STARKVILLE — The Starkville Board of Aldermen Tuesday voted 4-3 to deny a developer”s request to rezone 4.98 acres at the southwest corner of Yellow Jacket Drive and Eckford Drive from an R-1 single-family residential district to an R-3A single-family medium density district.
Developer Frank Brewer requested a zoning change because the land in the future development isn”t flat. Rather than filling in the valleys on the property, he wanted to build a combination of larger and smaller single-family homes to suit the topography.
An R-1 zoning district has a minimum lot size of 10,000 square feet, while an R-3A zoning district allows a minimum lot size of 5,000 square feet. This would allow Brewer to build smaller homes in areas where there are valleys nearby and larger homes where there is more flat land.
“Some of (the land) is conducive to garden homes; some it is more conducive to larger, single-family homes,” Brewer said.
Brewer planned to build a mixture of garden home, large single-family homes and possibly duplexes.
A maximum of 39 homes are allowed on the available acreage in an R-3 district, though by the time infrastructure and utilities were put in, the number of homes actually built would have been significantly lower, Brewer said. He didn”t have an exact number, but said it would have been everything from garden homes to large, single-family homes.
More than 40 residents of the Pleasant Acres community, which is located near the proposed site in Ward 3, showed up at the board meeting to show their opposition to the rezoning. The group had an ally in Ward 3 Alderman P.C. “Mac” McLaurin, who said the three conditions required for a zoning change — a community need, changing conditions in the area or a clerical error — don”t exist.
“This request for a rezoning does not meet any of the statute tests for the rezoning of a property,” McLaurin said.
McLaurin voted against the rezoning, along with Ward 1 Alderman Sumner Davis, Ward 5 Alderman Matt Cox and Ward 7 Alderwoman Janette Self.
Ward 2 Alderman Rodney Lincoln supported the zoning change, along with Ward 4 Alderman Richard Corey and Ward 6 Alderman and Vice Mayor Roy A. Perkins.
After the vote, residents of Pleasant Acres were pleased with the board”s decision, while the developer of the project said he was “extremely disappointed.”
Stan Maynard spoke on behalf of the Pleasant Acres community and said one of the group”s main concerns was increased traffic in the area of the rezoning request.

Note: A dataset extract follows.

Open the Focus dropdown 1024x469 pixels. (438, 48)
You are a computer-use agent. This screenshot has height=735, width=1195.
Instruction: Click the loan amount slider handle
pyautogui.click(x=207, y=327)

Traffic congestion already is a concern among residents of Ward 3 and an R-3A zone would have allowed up to 39 new homes on the property, even though Brewer, said he had no intention to build 39 new homes.
“If we rezone this … it would make the (traffic) problem worse than what we already have,” Maynard said.
Maynard was pleased with the board”s decision to deny the request, and was even more pleased with the number of neighbors who showed up to show their opposition.
“Pleasant Acres is a very united subdivision, as you can see by the great turnout here tonight,” Maynard said. “We are real pleased, not only that our neighbors and friends came out, but how everybody pulled together and responded.”
“We are, of course, very disappointed,” Frank Brewer”s wife, Wendy, said. “But we have won the battle, pretty much, because my husband does own that property with some other investors and it will be developed, regardless.”
“We”ll develop it as an R-1 as they wish,” Frank Brewer chimed in. “They might not like what R-1 brings them, but it will be R-1.”
“Unfortunately it probably will be a great disappointment to them because I don”t think a lot of them are really considering the fact that it will be developed,” Wendy Brewer said.